El primer ministro israelí da luz verde a negociaciones directas con el Gobierno libanés mientras sus bombardeos dejan ya más de 1.700 muertos desde el inicio de la campaña en marzo.
Apenas un día después de que Estados Unidos e Irán acordaran una tregua de dos semanas, el primer ministro israelí, Benjamin Netanyahu, anunció este jueves que su Ejecutivo dará un paso al frente para abrir negociaciones directas con el Líbano, con el objetivo de desarmar al grupo chií Hizbulá y allanar el camino hacia unas “relaciones pacíficas”.
Israel lanzó lo que su propio ejército describió como el mayor ataque coordinado desde el inicio del conflicto: más de 160 bombas cayeron en diez minutos sobre Beirut, el valle de la Becá y el sur del país, en una operación bautizada como “Oscuridad eterna”, dejando un balance de 254 muertos según el Ministerio de Salud libanés.
En un comunicado difundido por su oficina, Netanyahu justificó la decisión de abrir el canal diplomático como respuesta a las insistentes demandas de Beirut. Según ha confirmado un funcionario del Departamento de Estado, Washington organizará una reunión la próxima semana para abordar las negociaciones en curso sobre el alto el fuego entre Israel y el Líbano, en un proceso que se desarrollará de forma independiente a las conversaciones de paz con Irán previstas en Pakistán.

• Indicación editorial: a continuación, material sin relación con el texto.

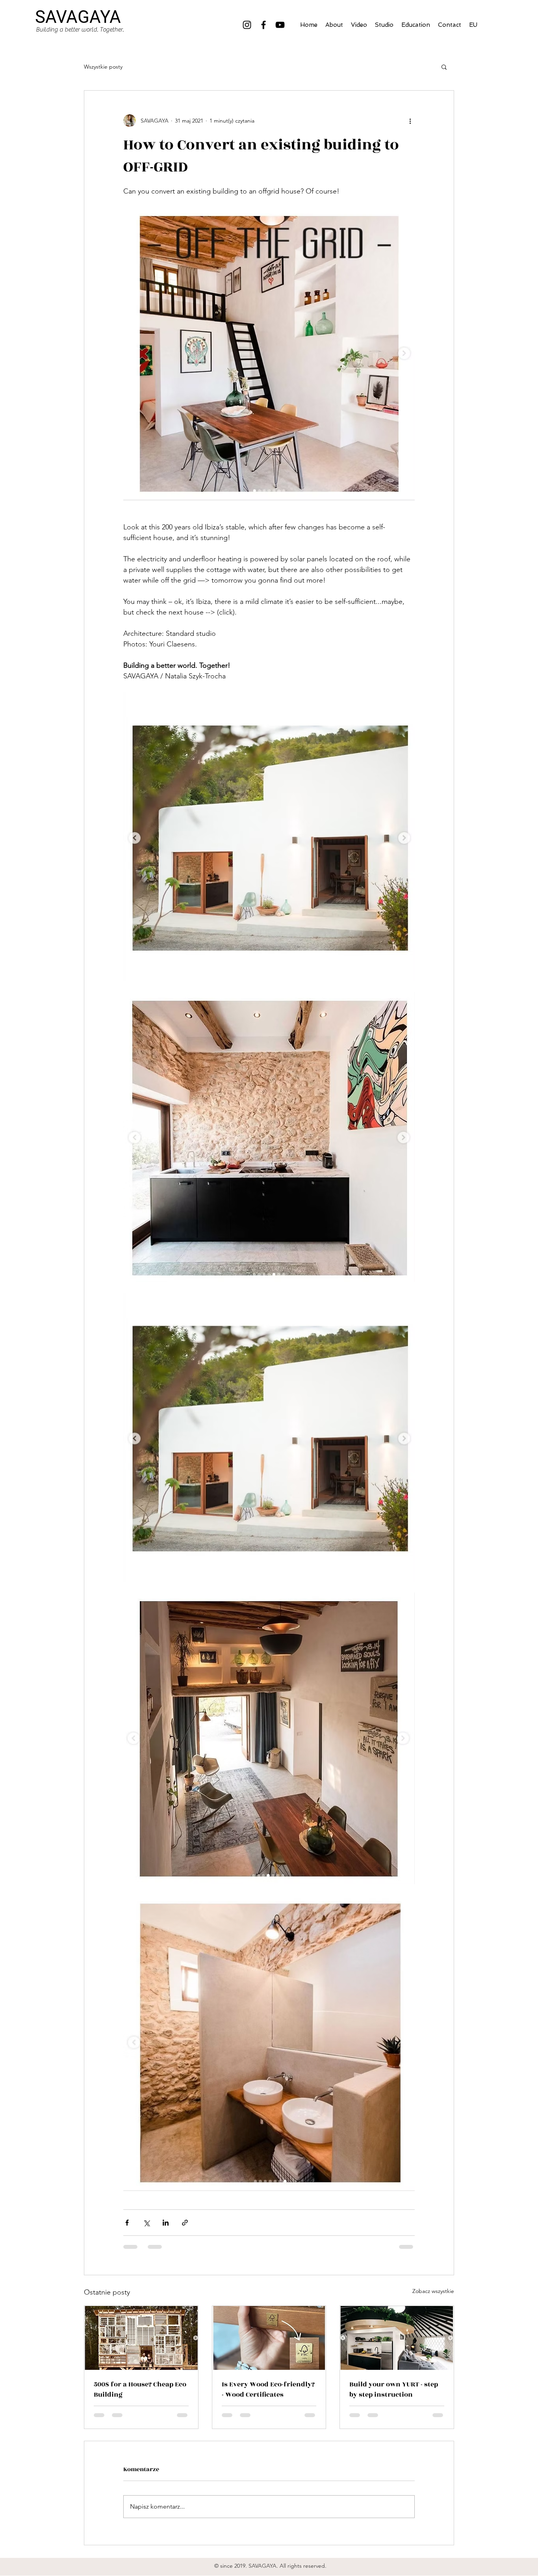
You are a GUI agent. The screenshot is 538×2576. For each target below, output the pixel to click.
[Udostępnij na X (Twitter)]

El ministro israelí de Defensa, Israel Katz, anticipó horas antes del comunicado oficial el tenor de la posición de Tel Aviv. Katz afirmó que Hizbulá desea un alto el fuego ante la intensificación de las operaciones militares, y explicó que la estrategia de defensa actual se basa en cuatro niveles de control en el sur del Líbano, incluyendo la vigilancia del río Litani y la creación de una zona de seguridad para impedir el retorno de los combatientes a la frontera.
Los anuncios llegaron después de que Pakistán reiterara que el alto el fuego anunciado por Estados Unidos e Irán también abarca al Líbano, y en una jornada en la que Irán reiteró la exigencia de que cesen los bombardeos antes de conversar con Washington en Islamabad el próximo fin de semana.
Sin embargo, Tel Aviv rechaza esta interpretación. El Gobierno de Netanyahu reitera que el Líbano no está incluido en la tregua y, pese a la entrada en vigor del alto el fuego el miércoles, lanzó una extensa ola de bombardeos contra todo el país que causaron la muerte de más de 250 personas.
El grupo chií libanés disparó hacia territorio israelí en torno a 30 cohetes y drones desde la medianoche en respuesta a los ataques israelíes. Ante ello, el primer ministro del Líbano, Nawaf Salam, ordenó al Ejército y a las fuerzas de seguridad que refuercen el control sobre la gobernación de Beirut y “restrinjan el uso de las armas” en la capital libanesa.
El Ejército de Israel mató en un bombardeo en Beirut al secretario personal y sobrino del líder del grupo chií Hizbulá, identificado como Ali Yusuf Harshi.
El coste humano de la campaña israelí resulta devastador. Antes de la actualización de este jueves, al menos 1.739 personas habían muerto y 5.873 habían resultado heridas desde que comenzó la guerra, según cifras del Ministerio de Salud libanés. En el lado israelí, doce soldados han muerto en combate en el sur del Líbano y tres civiles han fallecido en Israel.
La situación también tiene consecuencias globales. Irán cerró nuevamente el estrecho de Ormuz apenas horas después de que la tregua permitiera el paso de los primeros buques desde el inicio del conflicto, mientras que el primer ministro libanés Nawaf Salam acusó a Israel de atacar deliberadamente a la población civil.
La próxima prueba llegará este viernes, cuando delegaciones de Washington y Teherán prevén reunirse en Islamabad para iniciar negociaciones formales bajo mediación pakistaní.